→ SOURCE TEXT
1.1 In this agreement unless the context otherwise requires: “Additional Charges” means the charges to be calculated by the Company on a time and materials basis at its then prevailing rates in respect of the provision of Excepted Services pursuant to Clause 6 below. “Commencement Date” means the date set out overleaf upon which this agreement shall commence. “The Company” means Matrix Telecom Maintenance Ltd, a company incorporated in England under number 02546825, whose registered address at the time being Matrix House, Kingsway, Haslingden, Lancashire, BB4 4QJ. “The Customer” means the individual, firm, company or other body named overleaf. “Equipment” means the equipment and description and location of which are shown overleaf. “Force Majeure” means in relation to either party, any circumstances beyond the reasonable control of that party (including, without limitation, any strike, lock-out or other industrial action). “Liability” means any liability arising by reason of any representation, or any breach of any implied term or any duty at common law, or under any statue, or under any express terms of this Agreement. “Location” means the location of the Equipment shown in Schedule 1 or any other location agreed from time to time between the parties. “Loss” means, in relation to the Customers, any loss (whether loss or profit or otherwise), damages, costs or other compensation and any legal or other expenses which is or awarded against or incurred by or paid or agreed to be paid in settlement of any claim by the Customer, however the same may arise and whether occasioned by the negligence of the Contractor, its employees or agents or otherwise. “Normal Business Hours” means the hours of 0900 to 1700 on any working Day (excluding Bank and Public holidays) unless otherwise varied in accordance with clause 5.2. “Maintenance Charges” means the aggregate annual charge for the maintenance services calculated in accordance with clause 3.1 below and set out overleaf. “Maintenance Services” means the provision of Preventative Maintenance, Curative Maintenance and Mandatory Engineering Charges as defined in Clause 4 below.
1.2 The headings in this Agreement are for convenience only and shall not affect its interpretation. “Place of Use” means that part of the Customer’s premises at the Site where the Equipment is installed and operated. “Site” means the Customer’s address specified overleaf.
2. Company Undertaking
In consideration of the payment by the Customer from time to time of the maintenance charges in accordance with Clause 3 below the Company undertakes to provide the Maintenance Services in respect of the Equipment upon the terms and conditions of this Agreement.
3. Maintenance Charges
3.1 The annual maintenance charge at the date hereof in respect of each Item of equipment shall be set out overleaf. The aggregate of such annual maintenance charges shall constitute the Maintenance Charges for the purposes of this agreement.
3.2 The Company shall be entitled to vary the Maintenance Charges during the period of the contract for any additional items purchased by the customer.
3.3 The Maintenance Charge will be increased annually to cover the cost of inflation, the percentage increase will be determined by the Company.
3.4 The Maintenance shall include the travel accommodation and substinence expenses of the Company’s employees (including the cost of time spent travelling) incurred in the provision of the Maintenance Services.
3.5 The Maintenance charges shall not include the cost of any Excepted Services.

→ DATASET EXCERPT
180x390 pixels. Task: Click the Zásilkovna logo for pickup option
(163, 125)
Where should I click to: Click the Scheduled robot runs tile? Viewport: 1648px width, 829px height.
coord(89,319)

→ GIVEN TASK
Please quote the maintenance agreement terms starting with "2. Company Undertaking" and going on through "by the customer.". The data has no connection to the text.

→ RESULT
2. Company Undertaking
In consideration of the payment by the Customer from time to time of the maintenance charges in accordance with Clause 3 below the Company undertakes to provide the Maintenance Services in respect of the Equipment upon the terms and conditions of this Agreement.
3. Maintenance Charges
3.1 The annual maintenance charge at the date hereof in respect of each Item of equipment shall be set out overleaf. The aggregate of such annual maintenance charges shall constitute the Maintenance Charges for the purposes of this agreement.
3.2 The Company shall be entitled to vary the Maintenance Charges during the period of the contract for any additional items purchased by the customer.